U.S. Sanctions North Korean Cyber Operatives for Crypto Theft

The U.S. Treasury has taken decisive action against North Korean cyber activities by sanctioning two individuals and four entities involved in a scheme that infiltrated crypto companies to exploit them. The Office of Foreign Assets Control (OFAC) identified Song Kum Hyok, a North Korean national, for allegedly stealing U.S. citizens' information to create aliases for hired foreign IT workers seeking employment at U.S. companies. This operation aimed to generate revenue for North Korea's ballistic missile programs by deploying a large workforce of highly skilled IT workers globally, with a significant presence in China and Russia.

OFAC also sanctioned Gayk Asatryan, a Russian national, for allegedly using his companies to employ dozens of North Korean IT workers under long-term agreements signed with North Korean trading firms starting in 2024. The sanctions freeze all U.S. assets connected to Asatryan, Song, and the four Russian entities named, making it illegal for U.S. citizens to conduct any financial transactions or have business dealings with them under the threat of civil and criminal penalties.

North Korea has been notorious for its high-profile hacks, including the $1.5 billion Bybit exploit in February. However, there is a shift in tactics, with North Korea-aligned bad actors increasingly focusing on deception-based revenue generation, such as IT worker infiltration. This strategy involves using stolen documents, proxies, and aliases to apply for remote jobs in Web3, software development, or blockchain infrastructure. Payments made to these workers, typically in USDC or USDT, are laundered through complex wallet structures, privacy tools, and conversion channels, ultimately benefiting DPRK-controlled entities.

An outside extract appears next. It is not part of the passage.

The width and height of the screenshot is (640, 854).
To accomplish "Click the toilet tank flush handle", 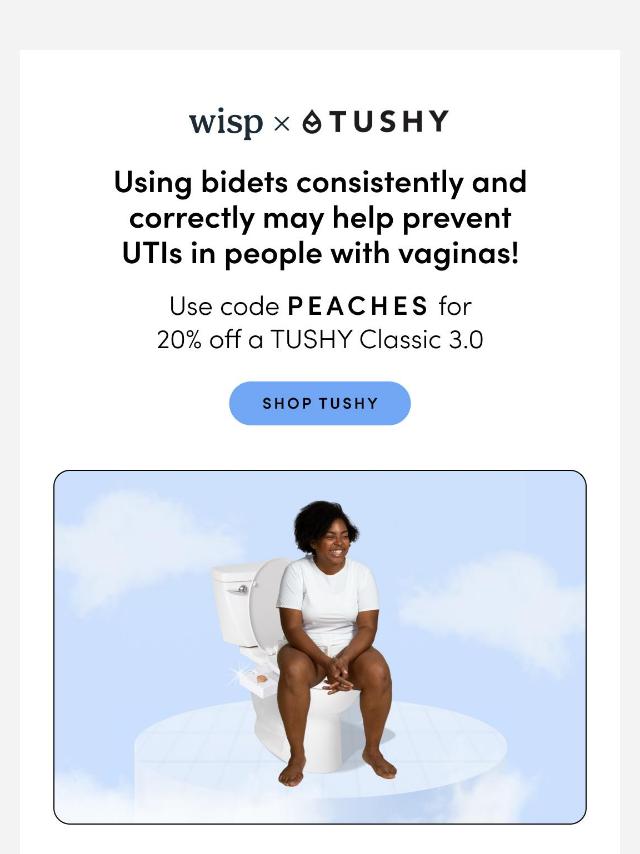I will pyautogui.click(x=243, y=589).
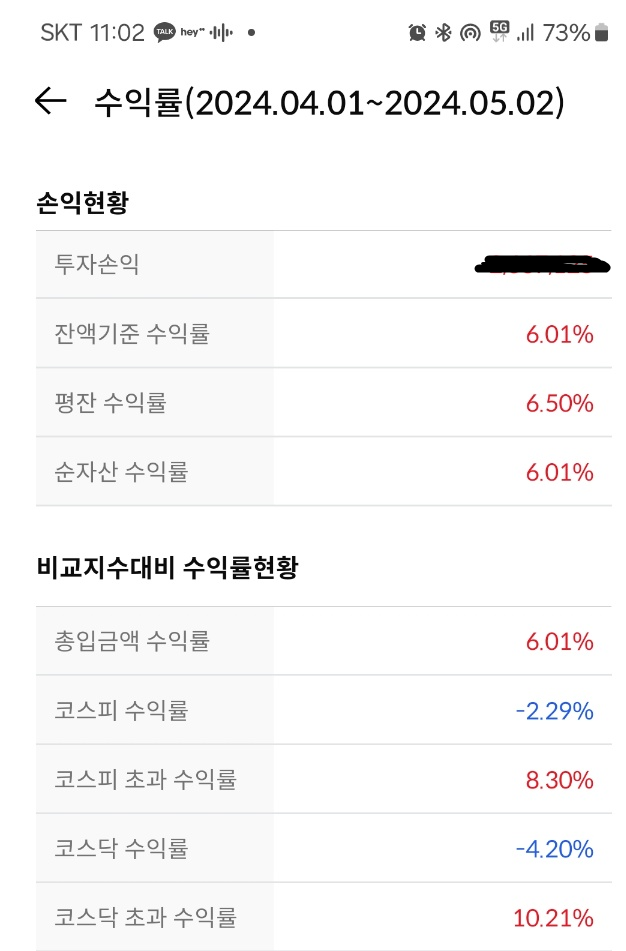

Song’s role in this scheme involved creating false personas using U.S. citizens’ personal data to secure job placements for DPRK operatives. The broader network includes companies based in Russia that contracted directly with North Korean trading firms to deploy workers under long-term agreements, further entrenching the regime’s access to foreign income. The U.S. government's coordinated action includes the Department of Justice (DOJ) and the Federal Bureau of Investigation (FBI). On June 5, 2025, the DOJ filed a civil forfeiture complaint seeking over USD 7.7 million in cryptocurrency, NFTs, and digital assets tied to a laundering network operated by North Korean IT workers. These workers were embedded in crypto companies and tech startups, using fraudulent identities to collect stablecoin payments from U.S. employers. The proceeds were consolidated and transferred to senior DPRK operatives, including Kim Sang Man and Sim Hyon Sop, both previously sanctioned.

Investigators uncovered extensive use of Russian and UAE-based infrastructure, IP addresses, and fake documentation, underscoring the international scale of the scheme. The FBI and other law enforcement partners successfully seized digital assets linked to these laundering operations, including USDC, ETH, and high-value NFTs. Wallet activity showed a systematic effort to fragment and obfuscate funds before conversion to fiat through OTC brokers, including one sanctioned by OFAC in late 2024. The first half of 2025 has seen a dramatic increase in crypto-related thefts, with threat actors stealing over USD 2.1 billion across 75 hacks and exploits. North Korea is responsible for approximately USD 1.6 billion of those losses, driven by the USD 1.5 billion Bybit hack. While exchange breaches remain significant, DPRK-linked operations are increasingly shifting toward deception-based revenue generation, including IT worker infiltration.

The U.S. Treasury's action highlights the role of the DPRK’s Reconnaissance General Bureau (RGB) in supporting weapons development through cyber-enabled operations. This reinforces prior sanctions on groups including Lazarus, Bluenoroff, and the Technical Reconnaissance Bureau. The designation underscores the importance of vigilance in countering North Korea's continued efforts to clandestinely fund its weapons programs through digital asset theft, attempted impersonation of Americans, and malicious cyber-attacks. The U.S. remains committed to using all available tools to disrupt the Kim regime’s efforts to circumvent sanctions.